Huan Xu / 早稲田大学ビジネススクール
Maki Zemi is one of the newest and probably most “bizarre” Zemi you can find in Waseda Business School (hereafter called WBS). Sure, we read cases and present cases as most Zemis do, but the key difference is that the cases we read are more academic than business, more quantitative than qualitative. It’s not surprising to witness the drastic change in student number on the 2nd session of Science, Technology, and Entrepreneurship (hereafter called STE) — 4 people remained in the class, down from 20 plus students who came to test flight the class one week ago. Nobody wants to learn about academics, and nobody wants to learn about empirical research here at WBS, that’s what one could conclude from this, at least in the first year.
Well look what happened in the second year, 1st semester of AY2019, our international Zemi has increased from 4 students to 11 students, while rumors say that people who want to join the evening Zemi have reached a shocking 40 students. What happened here? All of a sudden people WANT to study dulling quantitative papers and stressful empirical research again?
I think this drastic change resulted from one word, quality. The quality of teaching and practice in our Zemi have proven to be valuable by those who wanted to learn about cutting-edge knowledge in the business world (especially in the ever-evolving innovation and entrepreneur world). Maki Zemi has provided such an interactive learning platform by doing the following.

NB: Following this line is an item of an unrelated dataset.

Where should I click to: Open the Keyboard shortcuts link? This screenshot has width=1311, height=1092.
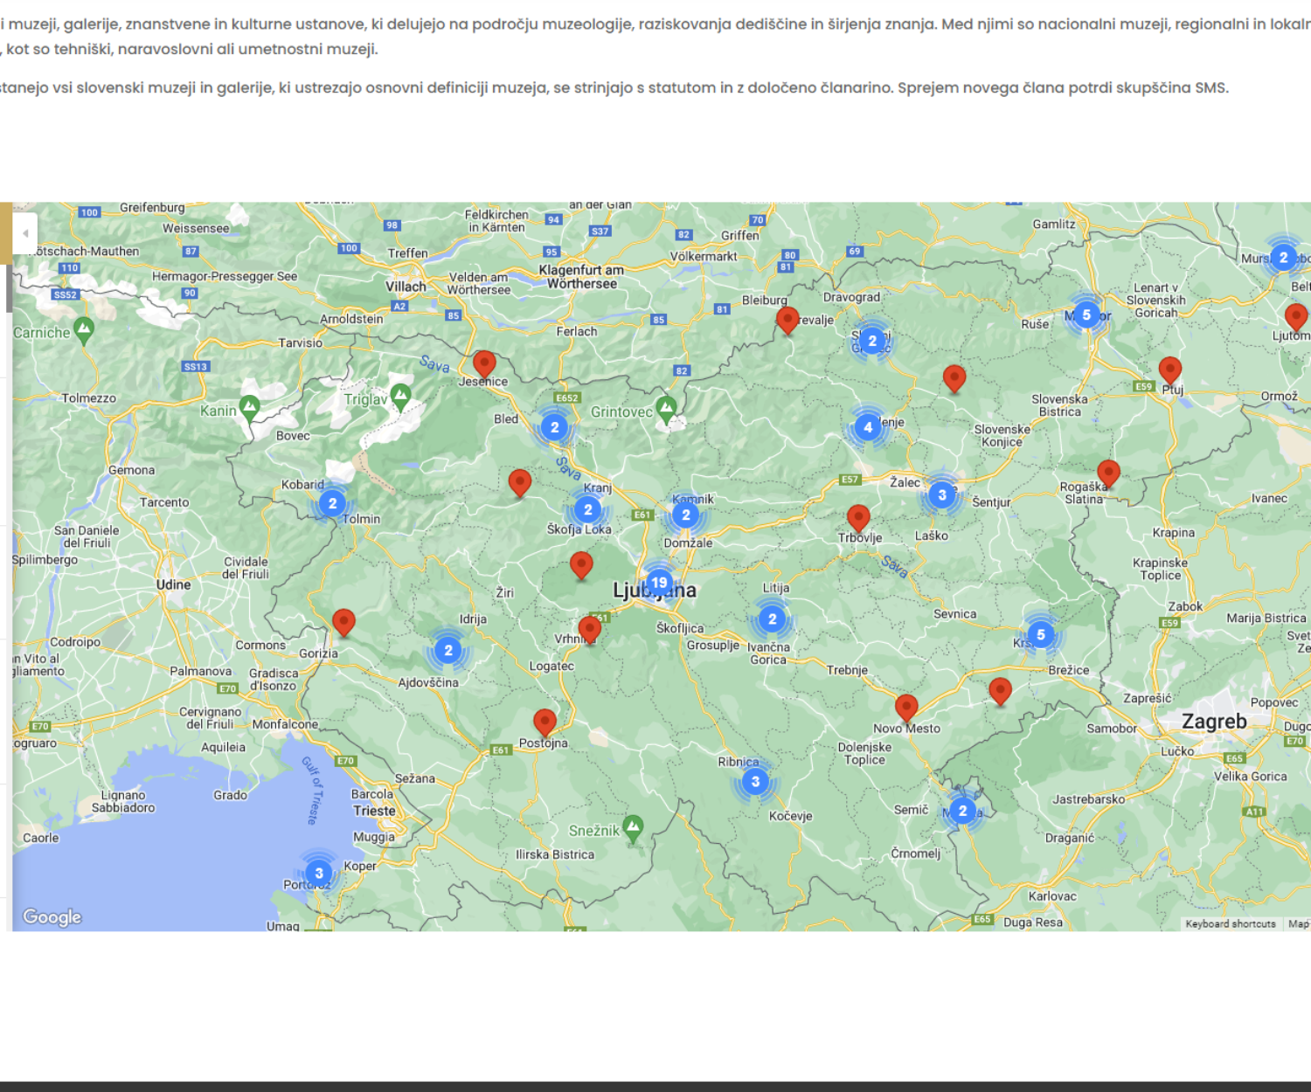pyautogui.click(x=1230, y=923)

Empirical research, reasoning with numbers
Business professionals nowadays, when portrayed on television and the internet, they looked smart and could deliver their business vision, proposals, and recommendations from sheer wit. However, in practice, business professionals are not so different from people who work in labs, they need to analyze their business problems with concrete facts, often massive data from their daily operations, market surveys, analyst reports and so on. Sure, it takes guts and luck to make the calls, but what options could be there for one to make the call without the reasoning with numbers? How do you gain those skills when you’re studying in a business school? Practice. Our Zemi has provided many cases for us to develop our analytical skills, let alone the cases in STE course. Through those articles, we learned about how Silicon Valley came to be from one just single company dramatically chose to establish there, how knowledge flow helped shaping of the biotech ecosystem in San Diego, and one interesting foundation theory to explain those social phenomena— “non-linear random process”. These lay the foundations for a better judgment and management for future leaders in the business world.
This Zemi has brilliant people with diverse nationality and backgrounds. Our members consist of a chemist, government officials, an SCM expert, a language trainer, an international trader, a research scholar on arts, a journalist etc. Each member has a unique perspective on business issues and can bring about the most unexpected insights sometimes. The synergy of industries is perfectly presented by the personal experience and networks of those individuals. How can environmental protection benefit the chemical industry? How can operations management affect the efficiency of education? How a well-connected network in journalist business can serve as a media to mingle people from different industries to do great business together? You’ll find here more often than anywhere else in WBS.
Collaboration, reaching out
If only dwelling in our own world of numbers, our Zemi wouldn’t be that interesting to attract many newcomers. Another brilliant aspect of our Zemi is the way it is connected with the business world and other Zemis. For instance, we have a good relationship with Asaba Zemi and went on a Zemi trip together to Nakatsukawa, Gifu in March 2018. We also had a joint Zemi together this year teaching students about 3D printing and drones, which has attracted many students who were on holiday to participate. We are also planning to visit the hardware Silicon Valley together in March 2019. Moreover, Maki Zemi also has a strong connection with industrial leaders like venture capitalists in Tokyo and Silicon Valley, CEO of Baidu Japan and scholars from other prestige universities who are in the front line of business research. From those collaborations and connections, not only have we enriched our experience and broadened our views but also established our personal network and those will surely benefit us in the future.
As an insider, my view of Maki Zemi may be biased, but we always welcome anyone who is interested in our Zemi to join us for discussions of interesting topics. The openness of the Zemi is just another reason why this Zemi is unique and has become more popular within just one year, in my opinion. As one of the founding members of this Zemi, I couldn’t be prouder.